1.1.2 What is the scope of your succession law?
Every province in Canada has enacted laws governing the distribution of an individual’s estate upon death. For example, in Ontario, the Succession Law Reform Act, R.S.O. 1990, c. S-26 (the SLRA) governs the distribution of an individual’s assets under a will and on intestacy.
Part I of the SLRA contains the statutory provisions governing the validity of wills in Ontario. The SLRA provides for four different kinds of wills: the attested will, the holograph will, the privileged will and the international will. Section 3 provides that a will must be in writing to be valid. The most common form of will is the attested will.

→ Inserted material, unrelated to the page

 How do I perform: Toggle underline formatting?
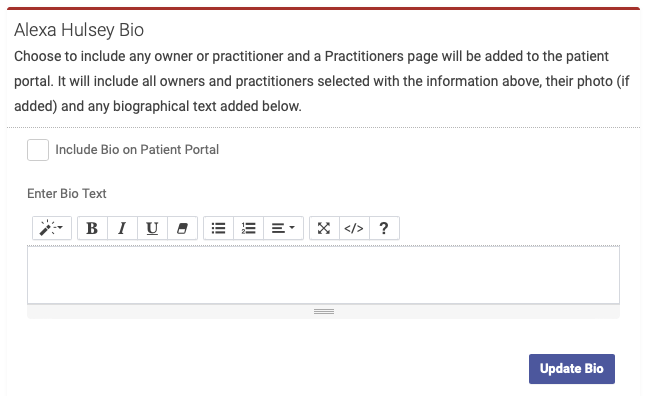[152, 228]
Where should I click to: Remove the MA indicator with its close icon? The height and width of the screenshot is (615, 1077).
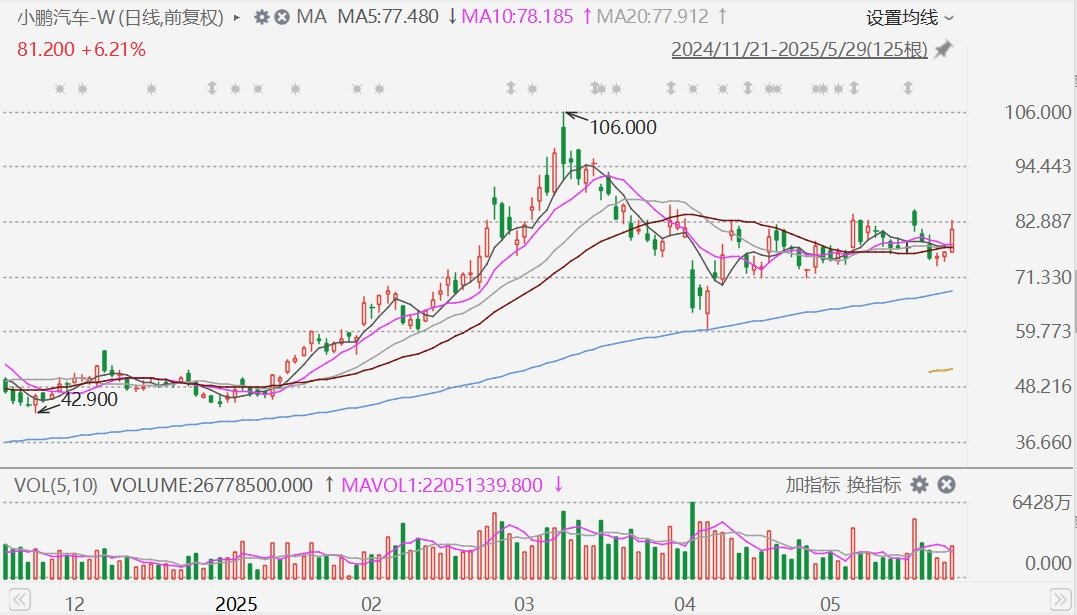tap(283, 17)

To be valid, an attested will must be signed by the testator (or some other person in the presence of the testator and by his or her direction), the testator must make or acknowledge his or her signature in the presence of two witnesses, and the two witnesses must sign the will in the presence of the testator. The second most common form of will is the holograph will. To be valid, a holograph will must be written entirely in the handwriting of the testator and signed by the testator.
Part II of the SLRA contains the statutory provisions governing the distribution of an intestate estate in Ontario. The statutory scheme considers categories of individuals based on proximity of relationship. Section 44 of the SLRA provides that, in the event that the intestate is survived by a spouse and no issue, the spouse is entitled to receive all of the intestate’s property. Where the intestate is survived by a spouse and issue, the spouse is entitled to a preferential share of the estate, currently set at C$200,000. After the preferential share, the intestate’s spouse is entitled to a distributive share of the intestate’s estate depending on the number of issue surviving. Similar rules govern testate and intestate succession in other Canadian provinces.
1.1.3 When are individuals and their property subject to succession rules?
In general, Canadian provincial succession laws apply at the time of death.
1.2 Private international law
1.2.1 What is the jurisdiction of local courts in international disputes?
In Canada, local courts have the authority to exercise discretion and assume jurisdiction over an international dispute. Both the local law and prevailing international approaches are considered in deciding whether jurisdiction should be assumed in a case involving international elements and whether a Canadian province would be a convenient forum for the adjudication of any such dispute.
In order to assume jurisdiction, a court must find that there is a real and substantial connection between the forum and the matter. If a court finds that it can indeed decide an international dispute, it will next consider whether this discretion should be exercised. Despite a finding that a real and substantial connection exists, a Canadian court may still decline jurisdiction if it is not a convenient forum in which the matter should be heard and adjudicated. As such, if a local court finds that it is aforum non conveniens, it will generally decline hearing an international dispute. In exceptional circumstances, a Canadian court may assume jurisdiction over a matter that does not satisfy the usual grounds if it is a forum of necessity. Ultimately, the exercise of discretion must be rooted in the principles of order and fairness.
In Québec, a party may make an application arguing that the authorities of another country are in a better position to decide an international dispute. A court may decline jurisdiction on these grounds, subject to exceptional circumstances being established.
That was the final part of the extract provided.